Tout l’avion est- il là ou est-il possible qu’une partie soit ailleurs ?
Lt- Colonel TOURON : Pour nous, tout l’avion est là. Nous avons récupéré les bouts d’ailes, donc dès lors on peut considérer que le reste était présent. Nous avons récupéré la dérive, on peut considérer qu’elle était présente aussi. Nous avons récupéré des éléments du plan fixe de profondeur et du plan mobile de profondeur. Donc nous pouvons considérer qu’ils étaient là. Nous avons récupéré et nous avons constaté que les moteurs étaient également sur place. Nous avons récupéré également les trains d’atterrissage, des surfaces mobiles des ailes et les commandes principales. Nous avons récupéré aussi des éléments de cockpit. Si nous avons l’extrémité de l’avion, il y a quand même de fortes probabilités pour que le reste soit présent aussi. Tout cela nous laisse à penser sans rien exclure à ce stade de l’enquête que l’avion était intègre au moment de l’impact. Notre travail d’enquête c’est de prendre et exploiter toutes les hypothèses et fermer les portes au fur et à mesure de manière à en privilégier une dernière qui sera confortée par l’ensemble des investigations à réaliser.
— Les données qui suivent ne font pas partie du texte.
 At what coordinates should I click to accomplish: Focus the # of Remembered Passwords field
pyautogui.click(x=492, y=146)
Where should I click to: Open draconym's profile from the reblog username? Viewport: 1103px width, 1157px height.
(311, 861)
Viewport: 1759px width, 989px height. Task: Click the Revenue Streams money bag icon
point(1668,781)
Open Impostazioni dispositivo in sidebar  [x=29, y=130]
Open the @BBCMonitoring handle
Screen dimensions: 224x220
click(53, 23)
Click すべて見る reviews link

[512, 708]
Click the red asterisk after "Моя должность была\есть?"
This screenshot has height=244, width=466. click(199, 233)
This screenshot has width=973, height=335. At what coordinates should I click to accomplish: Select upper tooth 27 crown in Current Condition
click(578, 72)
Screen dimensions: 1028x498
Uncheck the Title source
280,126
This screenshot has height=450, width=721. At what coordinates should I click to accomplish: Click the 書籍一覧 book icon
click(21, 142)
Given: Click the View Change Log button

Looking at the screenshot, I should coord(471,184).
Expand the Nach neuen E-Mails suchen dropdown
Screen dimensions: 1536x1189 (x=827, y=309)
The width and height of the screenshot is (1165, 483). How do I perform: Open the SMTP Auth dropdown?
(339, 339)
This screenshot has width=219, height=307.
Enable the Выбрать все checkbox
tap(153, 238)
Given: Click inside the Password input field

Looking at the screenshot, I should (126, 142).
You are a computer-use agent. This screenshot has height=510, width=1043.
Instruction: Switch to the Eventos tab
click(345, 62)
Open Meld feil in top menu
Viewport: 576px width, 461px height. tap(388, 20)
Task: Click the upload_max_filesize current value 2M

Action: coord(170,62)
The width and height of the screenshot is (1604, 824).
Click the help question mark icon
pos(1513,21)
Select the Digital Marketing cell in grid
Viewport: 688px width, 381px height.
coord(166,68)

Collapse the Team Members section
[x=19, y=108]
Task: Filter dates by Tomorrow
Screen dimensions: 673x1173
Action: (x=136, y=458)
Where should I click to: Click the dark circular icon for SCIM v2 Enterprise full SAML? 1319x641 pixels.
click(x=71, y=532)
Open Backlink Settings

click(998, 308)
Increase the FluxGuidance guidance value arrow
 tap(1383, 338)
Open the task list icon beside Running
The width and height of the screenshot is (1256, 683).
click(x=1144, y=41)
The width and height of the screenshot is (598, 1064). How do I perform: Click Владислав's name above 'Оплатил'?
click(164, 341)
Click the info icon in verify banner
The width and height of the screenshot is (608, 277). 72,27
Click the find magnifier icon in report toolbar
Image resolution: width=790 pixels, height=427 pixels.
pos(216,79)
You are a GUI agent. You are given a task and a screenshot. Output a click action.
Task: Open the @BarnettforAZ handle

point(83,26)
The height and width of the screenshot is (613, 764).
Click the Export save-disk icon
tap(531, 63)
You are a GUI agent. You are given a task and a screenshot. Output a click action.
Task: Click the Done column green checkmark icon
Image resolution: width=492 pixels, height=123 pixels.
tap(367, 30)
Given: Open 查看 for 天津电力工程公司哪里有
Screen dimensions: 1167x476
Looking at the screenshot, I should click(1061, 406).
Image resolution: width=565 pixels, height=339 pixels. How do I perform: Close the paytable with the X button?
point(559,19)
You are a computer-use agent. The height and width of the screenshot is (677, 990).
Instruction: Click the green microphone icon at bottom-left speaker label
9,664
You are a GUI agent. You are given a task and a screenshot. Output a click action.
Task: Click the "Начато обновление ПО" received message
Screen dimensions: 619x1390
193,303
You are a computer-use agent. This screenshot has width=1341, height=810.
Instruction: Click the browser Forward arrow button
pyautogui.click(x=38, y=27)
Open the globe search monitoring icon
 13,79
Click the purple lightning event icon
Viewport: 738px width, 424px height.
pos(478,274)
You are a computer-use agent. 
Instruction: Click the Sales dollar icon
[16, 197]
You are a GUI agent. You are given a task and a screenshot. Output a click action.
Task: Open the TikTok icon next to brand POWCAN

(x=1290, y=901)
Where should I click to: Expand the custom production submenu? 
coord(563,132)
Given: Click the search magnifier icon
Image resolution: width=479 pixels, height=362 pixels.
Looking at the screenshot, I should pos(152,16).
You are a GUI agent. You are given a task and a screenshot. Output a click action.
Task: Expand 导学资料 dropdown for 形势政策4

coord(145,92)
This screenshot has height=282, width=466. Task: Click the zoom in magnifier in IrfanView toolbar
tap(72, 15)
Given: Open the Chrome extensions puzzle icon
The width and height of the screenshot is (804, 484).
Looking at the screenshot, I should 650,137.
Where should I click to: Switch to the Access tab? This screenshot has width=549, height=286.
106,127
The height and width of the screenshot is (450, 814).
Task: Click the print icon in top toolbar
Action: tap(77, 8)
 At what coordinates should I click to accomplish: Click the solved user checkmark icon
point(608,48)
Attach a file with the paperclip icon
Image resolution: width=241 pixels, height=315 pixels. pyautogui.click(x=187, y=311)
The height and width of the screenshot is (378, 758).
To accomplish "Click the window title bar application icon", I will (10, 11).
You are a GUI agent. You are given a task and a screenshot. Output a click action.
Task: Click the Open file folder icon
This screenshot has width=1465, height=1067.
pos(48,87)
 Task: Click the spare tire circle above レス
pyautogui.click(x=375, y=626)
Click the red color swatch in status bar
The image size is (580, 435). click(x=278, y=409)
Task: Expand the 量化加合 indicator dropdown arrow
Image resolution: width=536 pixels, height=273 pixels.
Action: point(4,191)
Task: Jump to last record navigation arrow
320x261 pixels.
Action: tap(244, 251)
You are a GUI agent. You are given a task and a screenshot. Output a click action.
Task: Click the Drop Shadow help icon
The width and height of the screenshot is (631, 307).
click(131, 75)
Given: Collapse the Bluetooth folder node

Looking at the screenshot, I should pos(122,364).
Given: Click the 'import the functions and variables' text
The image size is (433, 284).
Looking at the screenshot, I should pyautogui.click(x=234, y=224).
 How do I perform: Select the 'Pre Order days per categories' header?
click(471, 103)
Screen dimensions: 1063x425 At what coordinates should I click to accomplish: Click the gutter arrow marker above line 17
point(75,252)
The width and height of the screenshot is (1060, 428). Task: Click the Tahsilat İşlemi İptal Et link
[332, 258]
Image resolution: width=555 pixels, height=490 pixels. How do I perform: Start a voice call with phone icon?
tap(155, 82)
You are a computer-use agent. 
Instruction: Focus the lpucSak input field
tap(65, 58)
Dans combien de temps pourra-t-on par exemple avoir les résultats de l’analyse des boîtes noires ?
Lt- Colonel TOURON : Les enregistreurs ont été retrouvés sur le terrain, ils ont été sous l’égide des autorités judiciaires maliennes et du gouvernement malien envoyés en France pour être exploités au bureau enquête analyse français. D’après les informations, ces boîtes noires sont en cours d’analyse, de reconditionnement, car elles ont quand même été soumises à la même violence de l’impact que le reste des pièces de l’avion. Donc il y a un gros travail très minutieux qui est actuellement en cours.
Pour quel délai ?
Lt- Colonel TOURON : Je ne vais pas me risquer à vous donner de délai à l’heure actuelle. Les autorités maliennes assisteront à l’ensemble des opérations de dépouillement des enregistreurs, je ne vais pas me risquer à donner de délai aujourd’hui. Cela demande de la minutie, cela demande de la rigueur, et c’est ce qu’on doit aux familles. Que ce soit dans le cas de l’identification comme dans le cas de l’investigation, nous devons aux familles cette rigueur et cette méthode.